Écrit par Lepetitjournal Berlin
Publié le 21 janvier 2015, mis à jour le 22 janvier 2015

De nombreux Français sont à la direction de grandes enseignes allemandes à l'instar de Christophe Carbon, directeur de la filiale alimentation du fameux magasin berlinois KaDeWe, Kaufhaus des Westens, construit en 1905 et qui fut et fait encore la fierté de Berlin. Reconnu comme étant un des plus grands magasins de ce type en Europe, c'est au sein de cette surface de 60 000 m2 et d'un magnifique bâtiment de 7 étages que le Français gère, depuis janvier 2014, les 515 employés travaillant au rayon alimentation et gourmets, dont 99 % des produits frais sont confectionnés au sein de la maison dans laquelle d'énormes cuisines professionnelles ont été installées. Christophe a accepté de revenir sur son parcours et son métier à la fois passionnant et ambitieux au sein des KaDeWe.

 

Christophe Carbon, directeur de la filiale alimentation des KaDeWe


Lepetitjournal.com/Berlin - Pouvez-vous revenir sur votre parcours scolaire et professionnel avant de prendre la direction du rayon alimentaire des KaDeWe ?
Christophe Carbon - J'ai fait des études classiques en passant par HEC Montréal et ensuite l'école supérieure de commerce d' Amiens. J'ai trouvé mon premier emploi comme chef de rayon à Auchan. J'y suis resté trois ans pour me diriger ensuite vers une autre branche, le textile en prenant le poste de directeur régional de la marque Promod, puis directeur des magasins d'usines avant de me lancer dans l'international. Je rendais visite aux franchises dans le monde, un travail très agréable mais n'ayant pas le le statut d'expatrié, je faisais sans cesse des allers-retours ce qui commençait à être difficile pour la vie de famille. Je suis donc reparti dans l'alimentaire, notamment en tant que directeur chez Grand Frais et c'est après cela que la première proposition d'un poste à Berlin s'est présentée au sein d'une grande enseigne française assez connue. J'avoue que je n'étais pas très enjoué à l'idée de m'installer dans cette ville qui ne me parlait pas. Pour moi, c'était la Ruhr. Je m'y suis donc rendu un week-end en juillet 2006 avec ma femme et nous avons été de suite charmés. J'ai ensuite accepté le poste de directeur dans cette enseigne française, qui je dois l'avouer, avait une autre allure à Berlin que ce que je connaissais de la France.

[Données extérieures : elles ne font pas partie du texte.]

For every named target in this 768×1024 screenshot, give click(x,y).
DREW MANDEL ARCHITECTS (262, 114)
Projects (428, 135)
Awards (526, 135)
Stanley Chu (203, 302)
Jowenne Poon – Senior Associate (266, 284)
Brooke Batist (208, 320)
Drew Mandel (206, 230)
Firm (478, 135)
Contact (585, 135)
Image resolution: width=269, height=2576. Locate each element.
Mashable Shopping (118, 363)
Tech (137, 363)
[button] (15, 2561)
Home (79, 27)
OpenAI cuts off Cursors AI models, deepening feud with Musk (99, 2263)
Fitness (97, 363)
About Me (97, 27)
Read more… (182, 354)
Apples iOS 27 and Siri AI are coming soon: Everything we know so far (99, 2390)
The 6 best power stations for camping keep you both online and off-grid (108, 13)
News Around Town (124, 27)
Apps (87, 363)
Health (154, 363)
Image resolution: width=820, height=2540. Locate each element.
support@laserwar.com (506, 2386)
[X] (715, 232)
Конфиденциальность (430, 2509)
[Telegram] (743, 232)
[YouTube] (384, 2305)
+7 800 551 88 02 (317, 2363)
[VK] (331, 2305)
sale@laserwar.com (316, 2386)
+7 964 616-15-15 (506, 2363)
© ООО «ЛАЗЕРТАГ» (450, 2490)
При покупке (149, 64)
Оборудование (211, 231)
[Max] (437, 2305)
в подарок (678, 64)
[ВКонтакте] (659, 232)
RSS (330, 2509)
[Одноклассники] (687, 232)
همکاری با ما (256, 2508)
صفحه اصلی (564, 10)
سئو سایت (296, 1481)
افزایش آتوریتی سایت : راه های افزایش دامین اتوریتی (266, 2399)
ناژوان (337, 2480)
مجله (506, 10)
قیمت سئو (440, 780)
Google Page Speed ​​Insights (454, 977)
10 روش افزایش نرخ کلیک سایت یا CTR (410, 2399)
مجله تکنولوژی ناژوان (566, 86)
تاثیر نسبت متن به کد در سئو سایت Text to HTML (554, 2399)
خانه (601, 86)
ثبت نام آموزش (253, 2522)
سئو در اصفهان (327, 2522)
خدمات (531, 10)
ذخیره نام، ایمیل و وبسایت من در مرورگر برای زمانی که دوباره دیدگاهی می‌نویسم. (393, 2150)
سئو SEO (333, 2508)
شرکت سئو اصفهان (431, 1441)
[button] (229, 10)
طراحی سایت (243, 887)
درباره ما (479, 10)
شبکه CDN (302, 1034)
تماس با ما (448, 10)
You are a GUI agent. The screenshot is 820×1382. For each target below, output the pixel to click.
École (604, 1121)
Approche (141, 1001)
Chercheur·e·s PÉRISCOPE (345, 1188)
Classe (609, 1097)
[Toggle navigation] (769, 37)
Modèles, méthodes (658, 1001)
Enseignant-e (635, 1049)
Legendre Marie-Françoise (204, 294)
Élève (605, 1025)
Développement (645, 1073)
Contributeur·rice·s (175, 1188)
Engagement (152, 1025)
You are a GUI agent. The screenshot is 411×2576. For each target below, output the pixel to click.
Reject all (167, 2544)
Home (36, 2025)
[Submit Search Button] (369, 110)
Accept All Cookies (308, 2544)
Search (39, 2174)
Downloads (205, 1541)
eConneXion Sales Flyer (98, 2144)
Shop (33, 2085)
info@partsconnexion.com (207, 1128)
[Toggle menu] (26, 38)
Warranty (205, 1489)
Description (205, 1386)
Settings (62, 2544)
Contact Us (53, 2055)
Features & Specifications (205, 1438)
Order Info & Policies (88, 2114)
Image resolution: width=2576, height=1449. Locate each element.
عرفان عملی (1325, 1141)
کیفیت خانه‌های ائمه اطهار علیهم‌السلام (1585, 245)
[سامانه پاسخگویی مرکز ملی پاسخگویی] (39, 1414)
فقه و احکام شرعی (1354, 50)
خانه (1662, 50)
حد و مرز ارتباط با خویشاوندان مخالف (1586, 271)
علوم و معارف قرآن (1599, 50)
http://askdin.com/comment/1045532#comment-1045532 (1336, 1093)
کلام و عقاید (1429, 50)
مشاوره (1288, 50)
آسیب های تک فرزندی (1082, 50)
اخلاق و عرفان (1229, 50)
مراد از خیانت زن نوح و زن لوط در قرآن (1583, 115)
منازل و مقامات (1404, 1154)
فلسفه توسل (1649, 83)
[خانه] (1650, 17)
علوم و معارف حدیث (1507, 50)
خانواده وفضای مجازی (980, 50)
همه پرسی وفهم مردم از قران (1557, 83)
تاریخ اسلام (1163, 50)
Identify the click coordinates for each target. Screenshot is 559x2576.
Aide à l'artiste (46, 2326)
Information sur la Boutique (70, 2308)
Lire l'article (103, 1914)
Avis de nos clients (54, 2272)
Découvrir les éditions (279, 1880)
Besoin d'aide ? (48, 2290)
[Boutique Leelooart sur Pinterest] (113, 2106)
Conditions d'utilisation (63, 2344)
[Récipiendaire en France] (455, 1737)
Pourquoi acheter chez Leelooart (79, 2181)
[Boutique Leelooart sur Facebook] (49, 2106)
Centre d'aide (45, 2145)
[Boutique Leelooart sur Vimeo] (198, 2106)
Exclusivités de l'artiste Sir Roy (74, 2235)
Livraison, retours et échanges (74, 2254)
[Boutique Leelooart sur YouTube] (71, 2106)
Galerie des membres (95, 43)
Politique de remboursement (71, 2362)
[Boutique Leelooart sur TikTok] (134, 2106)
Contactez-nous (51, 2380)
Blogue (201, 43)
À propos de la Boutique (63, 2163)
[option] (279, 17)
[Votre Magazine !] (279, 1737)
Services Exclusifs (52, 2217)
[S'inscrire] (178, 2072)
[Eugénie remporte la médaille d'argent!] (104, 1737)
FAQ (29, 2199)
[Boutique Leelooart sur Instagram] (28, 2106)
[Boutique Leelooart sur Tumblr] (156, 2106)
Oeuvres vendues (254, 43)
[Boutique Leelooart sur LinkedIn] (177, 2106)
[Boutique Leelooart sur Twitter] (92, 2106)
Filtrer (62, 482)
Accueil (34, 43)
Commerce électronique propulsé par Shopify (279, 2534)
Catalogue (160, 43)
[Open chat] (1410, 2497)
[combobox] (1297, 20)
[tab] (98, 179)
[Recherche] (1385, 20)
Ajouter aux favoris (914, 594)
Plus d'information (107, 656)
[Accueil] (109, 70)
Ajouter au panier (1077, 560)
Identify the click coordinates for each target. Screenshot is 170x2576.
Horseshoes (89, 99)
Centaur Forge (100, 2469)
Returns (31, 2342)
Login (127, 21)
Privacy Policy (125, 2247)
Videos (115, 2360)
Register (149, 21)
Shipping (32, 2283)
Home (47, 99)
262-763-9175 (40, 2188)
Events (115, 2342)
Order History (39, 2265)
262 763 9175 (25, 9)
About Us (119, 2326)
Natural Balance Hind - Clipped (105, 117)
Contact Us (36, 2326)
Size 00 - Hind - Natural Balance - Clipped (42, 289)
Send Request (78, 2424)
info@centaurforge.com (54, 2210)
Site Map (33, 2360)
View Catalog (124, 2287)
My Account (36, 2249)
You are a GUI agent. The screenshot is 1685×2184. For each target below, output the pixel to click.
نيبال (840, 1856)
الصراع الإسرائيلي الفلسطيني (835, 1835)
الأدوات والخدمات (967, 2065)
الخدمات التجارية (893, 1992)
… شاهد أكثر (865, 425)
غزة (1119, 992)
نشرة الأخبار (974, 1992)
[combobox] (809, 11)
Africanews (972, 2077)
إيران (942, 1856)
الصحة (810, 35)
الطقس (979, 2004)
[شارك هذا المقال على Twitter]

Comment vous êtes-vous ensuite retrouvé à la tête du rayon alimentaire d'un des plus grands magasins d'Europe ?
Lors de ce premier séjour à Berlin, j'ai occupé un an le poste de directeur, puis deux ans celui de directeur adjoint dans cette grande enseigne française avant d'être muté à Nice pour remplacer le directeur du rayon alimentaire de ce même magasin situé dans le grand centre commercial Cap 3000 à Saint-Laurent du Var. J'y suis resté quatre ans et sincèrement, je ne pensais pas revenir sur Berlin, car, finalement, nous n'étions pas si mal que cela dans cette région. Mais le hasard de la vie m'a redirigé vers Berlin lorsque j'ai été repéré par un cabinet de recrutement pour le poste de directeur du secteur alimentaire et gourmets des KaDeWe à Berlin. Cela n'a pas été une décision facile à prendre à un niveau familial, mais j'ai finalement accepté ce poste que j'occupe depuis janvier 2014.

Maîtrisez-vous l'allemand et est-ce la langue de communication en interne ?
Je le parle mieux que je ne l'écris. Lors de mon retour, en janvier dernier, j'ai pris des cours du soir pendant quatre mois pour pouvoir le renforcer car contrairement à mes autres expériences, ici tout se fait en allemand. Dans tous les cas, j'ai toujours évité de passer par l'anglais afin de me forcer à apprendre l'allemand, quitte à faire des fautes puisqu'en général les Allemands sont très tolérants vis à vis des personnes qui font l'effort de parler leur langue.

Comment fonctionne la direction d'un magasin comme les KaDeWe ?
Il y a un « Geschäftsführer » (gérant de magasin) pour l'ensemble du magasin et ensuite, il y a deux Filialgeschäftsführer (gérant de filiale), un pour la mode et un autre pour l'alimentaire. Ensuite chaque responsable de rayon gère sa propre équipe. Concernant mon rayon, celui de l'alimentaire, cela représente en tout 515 salariés à gérer et à côté de cela, je dois également m'occuper des achats, puisque les KaDeWe ne sont pas rattachés à une centrale d'achat , ce qui signifie de grandes discussions avec les fournisseurs, en trouver des nouveaux pour la partie achat mais aussi que je dois gérer les ventes.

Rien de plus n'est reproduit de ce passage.